4 comments

  • cestith 2 hours ago
    I always enjoy stories about Ada, Pascal, Object Pascal, Prolog, Perl, OCaml, Standard ML, Forth, Pike, Fortran, Scheme, Common Lisp, or some APL derivative in use in the wild.

    It’s especially good to see a story about a recent project on a smaller system using Ada.

    • addaon 4 hours ago
      At a lower level in the formal verification stack than this, it's on the one hand awesome that ARM has published a machine readable architecture specification for the more recent A architectures in ASL... and on the other hand extremely frustrating that they haven't done the same for M.
    • Neywiny 3 hours ago
      I'll read more later but just keep in mind nucleo is a series of form factors. There's even M33 on a -144 which is ARMv8-M
      • varispeed 1 hour ago
        Cortex-M is a lovely platform. Shame it has stagnated. Both STM32H7 (or N6) or NXP RT1170/80 beg for a major update - more performance, inclusion of NEON (or equivalent), support for DDR3 at least, PCIe?

        It would be amazing for doing some more complex DSP.

        Otherwise using those platforms is a bit like programming on 8086 today. Fun. You get basic stuff done and then you hit a wall. Only option is to jump on SoM stuff or FPGA which is another can of worms in itself.

        • maximusdrex 1 hour ago
          ST seems to consistently put out faster chips [1]. I think the better question is why bother though? The real reason to use a Cortex-M is determinism in hard real-time systems. I'm sure DDR3 and PCIe would be cool in an MCU and people would certainly make some interesting things with it, but at that point you either aren't making a hard real-time system and would benefit greatly from an MPU, allowing you to run Linux and benefit from the wealth of drivers available for these interfaces, or your real-time deadlines are so tight an FPGA would be a better choice.
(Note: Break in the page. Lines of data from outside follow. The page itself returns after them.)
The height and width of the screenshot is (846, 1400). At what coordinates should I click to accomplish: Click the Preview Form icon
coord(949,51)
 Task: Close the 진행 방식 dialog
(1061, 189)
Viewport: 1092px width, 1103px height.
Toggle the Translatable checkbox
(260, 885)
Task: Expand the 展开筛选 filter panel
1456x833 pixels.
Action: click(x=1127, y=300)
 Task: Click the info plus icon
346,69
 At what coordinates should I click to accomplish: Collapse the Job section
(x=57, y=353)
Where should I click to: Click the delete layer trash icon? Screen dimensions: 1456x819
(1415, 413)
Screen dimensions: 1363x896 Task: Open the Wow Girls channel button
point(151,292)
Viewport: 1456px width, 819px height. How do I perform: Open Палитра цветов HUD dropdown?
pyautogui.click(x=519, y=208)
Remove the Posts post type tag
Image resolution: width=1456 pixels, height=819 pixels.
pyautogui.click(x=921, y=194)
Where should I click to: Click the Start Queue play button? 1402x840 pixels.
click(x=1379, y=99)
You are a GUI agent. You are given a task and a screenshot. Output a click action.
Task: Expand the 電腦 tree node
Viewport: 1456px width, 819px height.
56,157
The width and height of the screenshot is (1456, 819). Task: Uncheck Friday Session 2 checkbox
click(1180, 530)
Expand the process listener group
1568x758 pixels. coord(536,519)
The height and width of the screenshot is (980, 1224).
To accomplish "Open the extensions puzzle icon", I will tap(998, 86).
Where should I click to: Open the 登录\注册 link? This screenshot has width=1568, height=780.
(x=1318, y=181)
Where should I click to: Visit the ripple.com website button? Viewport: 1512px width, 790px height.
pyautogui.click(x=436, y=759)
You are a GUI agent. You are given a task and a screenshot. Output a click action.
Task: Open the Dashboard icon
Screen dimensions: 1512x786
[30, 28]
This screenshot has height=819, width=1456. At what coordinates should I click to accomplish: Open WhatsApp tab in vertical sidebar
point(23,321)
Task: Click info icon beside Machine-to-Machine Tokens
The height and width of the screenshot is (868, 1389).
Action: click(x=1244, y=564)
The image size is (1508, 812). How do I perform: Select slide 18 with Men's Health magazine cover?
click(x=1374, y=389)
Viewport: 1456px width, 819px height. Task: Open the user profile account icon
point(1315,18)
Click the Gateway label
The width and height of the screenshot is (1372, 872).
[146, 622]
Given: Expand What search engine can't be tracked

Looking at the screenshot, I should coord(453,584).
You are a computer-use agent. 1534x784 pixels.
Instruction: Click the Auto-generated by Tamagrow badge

The real advantage of the Cortex-Ms is that they can be manufactured on ancient process nodes for next to nothing. The moment you don't care about that, why not upgrade to an i.MX8?

          [1] https://www.st.com/content/st_com/en/campaigns/stm32v8-high-...

          • kvemkon 40 minutes ago
            > Cortex-M is determinism in hard real-time systems

            > or your real-time deadlines are so tight an FPGA would be a better choice

            That's why I'd say Cortex-M fits well for a very-very good soft real-time (99.99+%). But for hard real-time (100%) you need an FPGA.

            • varispeed 58 minutes ago
              > ST seems to consistently put out faster chips [1].

              They have not released anything in years, only modest incremental updates. STM32V8 is a welcome update, but it is nothing ground breaking and not available yet.

              > The real reason to use a Cortex-M is determinism in hard real-time systems.

              Correct.

              > but at that point you either aren't making a hard real-time system and would benefit greatly from an MPU

              Why not?

              > allowing you to run Linux and benefit from the wealth of drivers available for these interfaces

              It is precisely to avoid running Linux and the "wealth of drivers".

              > or your real-time deadlines are so tight an FPGA would be a better choice

              When MCUs were not good enough, the FPGA was a sensible choice. That said you won't get Cortex-M7 core on FPGA and other cores might be available, though there is not going to be any substantial performance improvement, unless you want to spend unreasonable amount of money (talking 5 figures at least).

              What I am trying to point out is that there is a huge market gap.

              i.MX8 is not realtime and the support for running bare metal code is very much non existent.

              • adrian_b 31 minutes ago
                The easy to obtain FPGAs contain ancient ARM cores, but which are usable for implementing microcontroller tasks.

                For example the AMD Xilinx UltraScale+, like in the AMD Kria modules and development kits (3-digit prices), include some Cortex-R5 cores, which provide deterministic operation, like Cortex-M.

                Cortex-R5 are somewhat slower than Cortex-M7 at the same clock frequency, but they are available at a higher clock frequency than many Cortex-M7 implementations.

                If you can implement some custom peripherals in the FPGA logic array, then you can obtain much higher performance than with a microcontroller alone.

                • varispeed 12 minutes ago
                  Yes, this will not offer meaningful performance improvement over "native" silicon. I am talking about computational power, access to fast memory etc. not peripherals, which can still be serviced by FPGA.